Satu hal pokok yg Ida Nak Lingsir sampaikan adalah : Tujuan melaksanakan upacara suci apapun, adalah MELAKUKAN YADNYA DAN NUNAS ICA.
YADNYA itu sendiri adalah korban suci yg tulus iklasdan tanpa pamrih
NUNAS ICA sendiri dari arti katanya sudah jelas terlihat, Nunas berarti meminta / memohon, dan Ica berarti tertawa / bahagia. Jadi nunas ica itu dapat diartikan sebagai memohon kebahagiaan.

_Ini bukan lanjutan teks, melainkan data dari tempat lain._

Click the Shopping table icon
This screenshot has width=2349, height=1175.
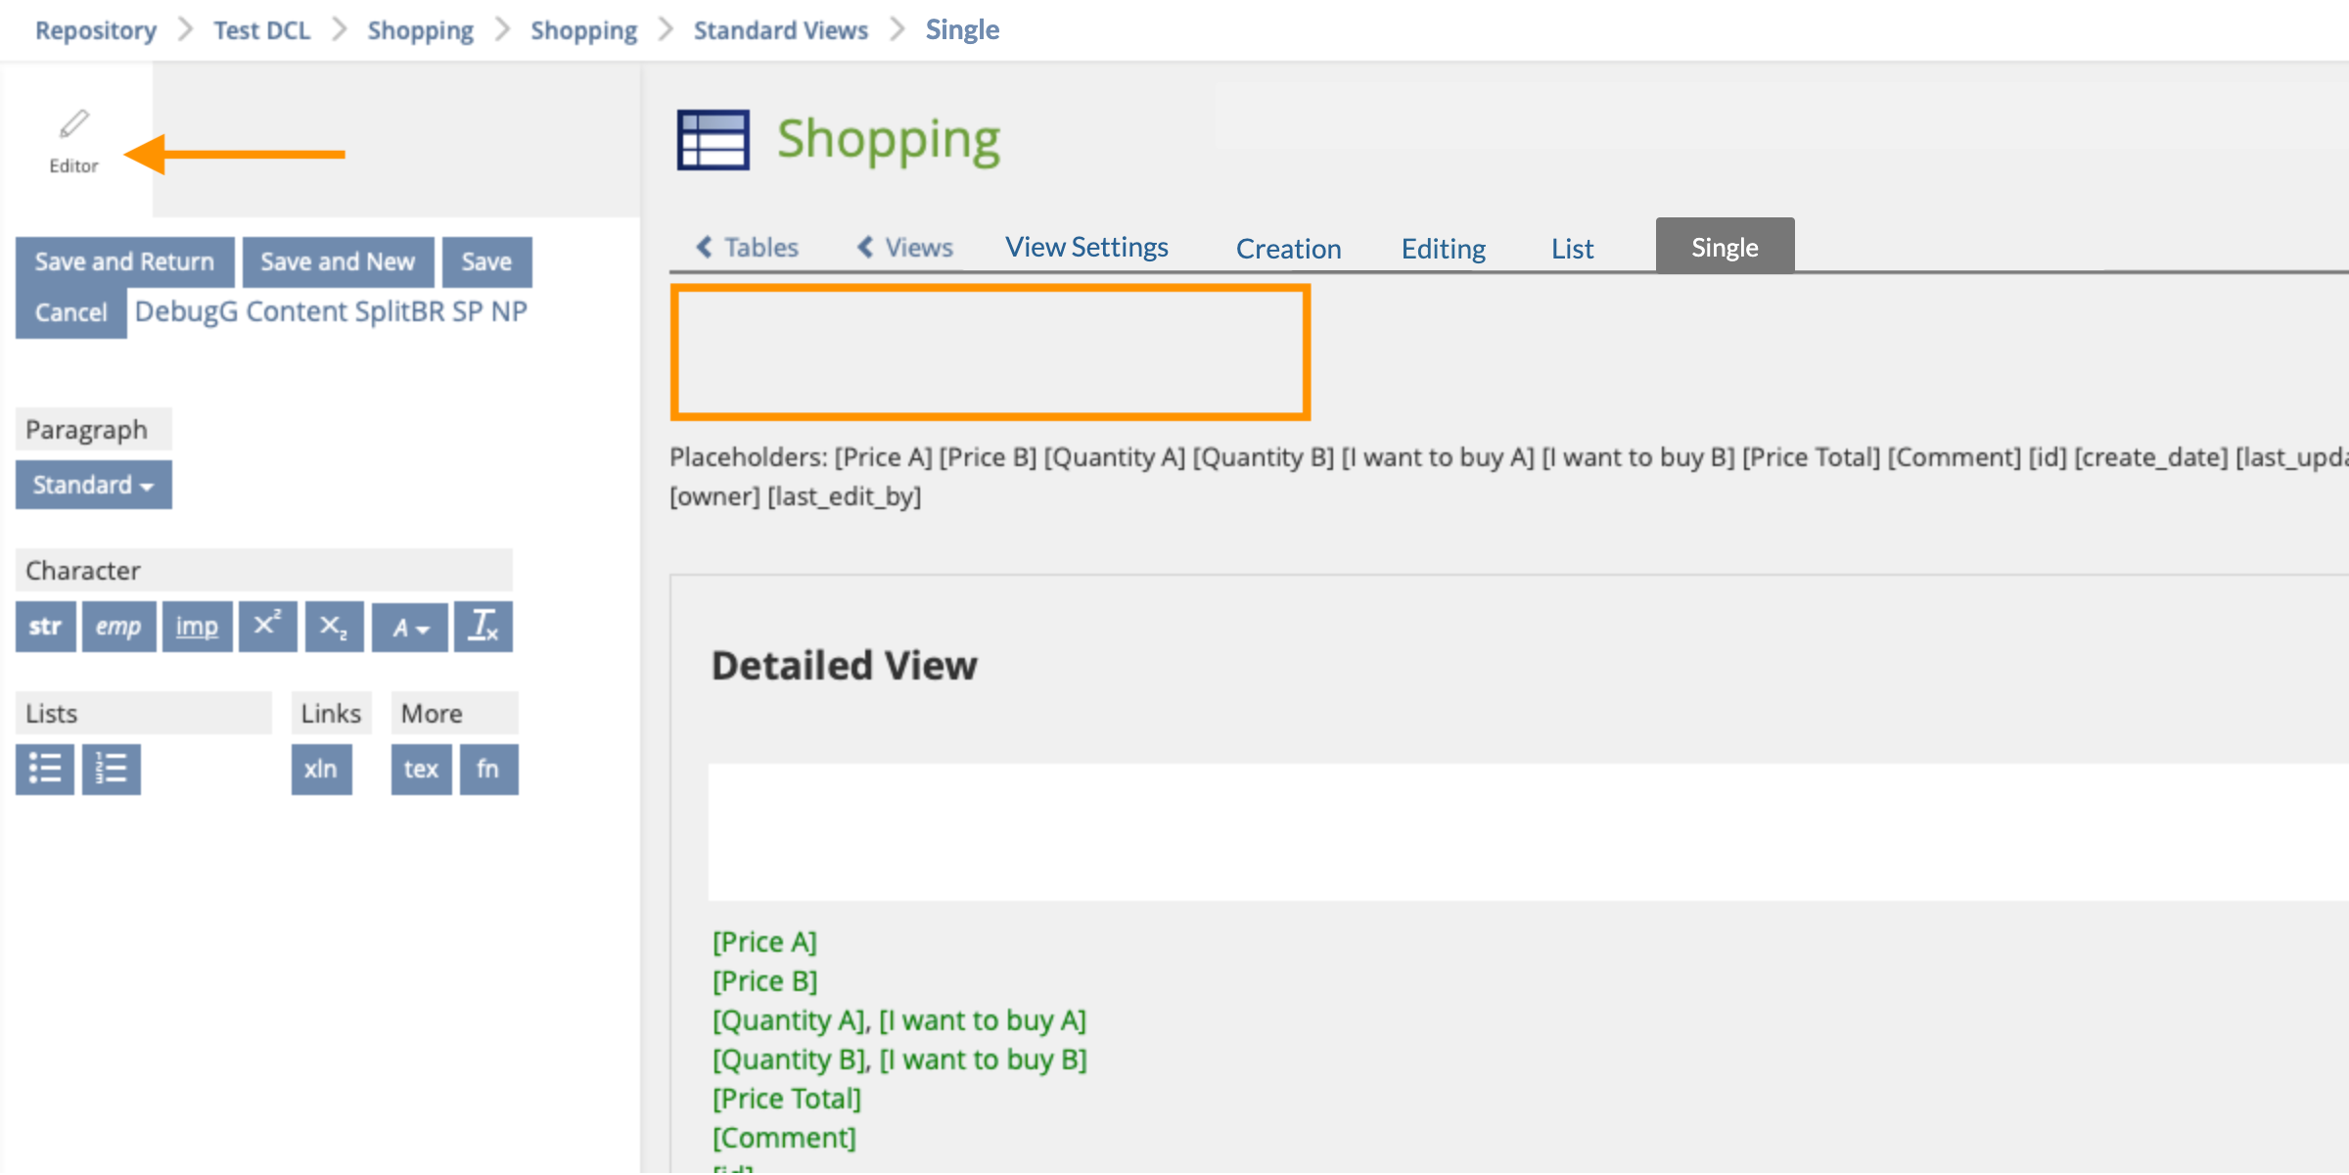coord(713,140)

Untuk mendapatkan kebahagiaan, kita harus melakukan yadnya yg sesuai dengan kebutuhan dan kemampuan dan keiklasan kita, sehingga secara riil nya tidak membebani atau memberatkan kita sebagai manusia. Bagaiamana indahnya saat setelah upacara, yg didasari oleh ketulusan kita tersebut, sehingga setelah selesai melakukan upacara, kita bisa berbahagia, bersenda gurau sengan sanak keluarga. Itulah inti dan tujuan melaksanakan Upacara.

Demikian makna Hari Raya Galungan sebagai hari pendakian spritual dalam mencapai kemenangan /wijaya dalam hidup dan kehidupan ini, ditinjau dari sudut pelaksanaan upacara dan makna filosofisnya.
Akhir kata, Atas Nama Keluarga ASHRAM GAYATRI,  Saya mengucapkan Selamat Hari Raya Galungan (27 Maret 2013) & Kuningan (06 April 2013) semoga Galungan dan Kuningan kali ini bisa lebih bermakna.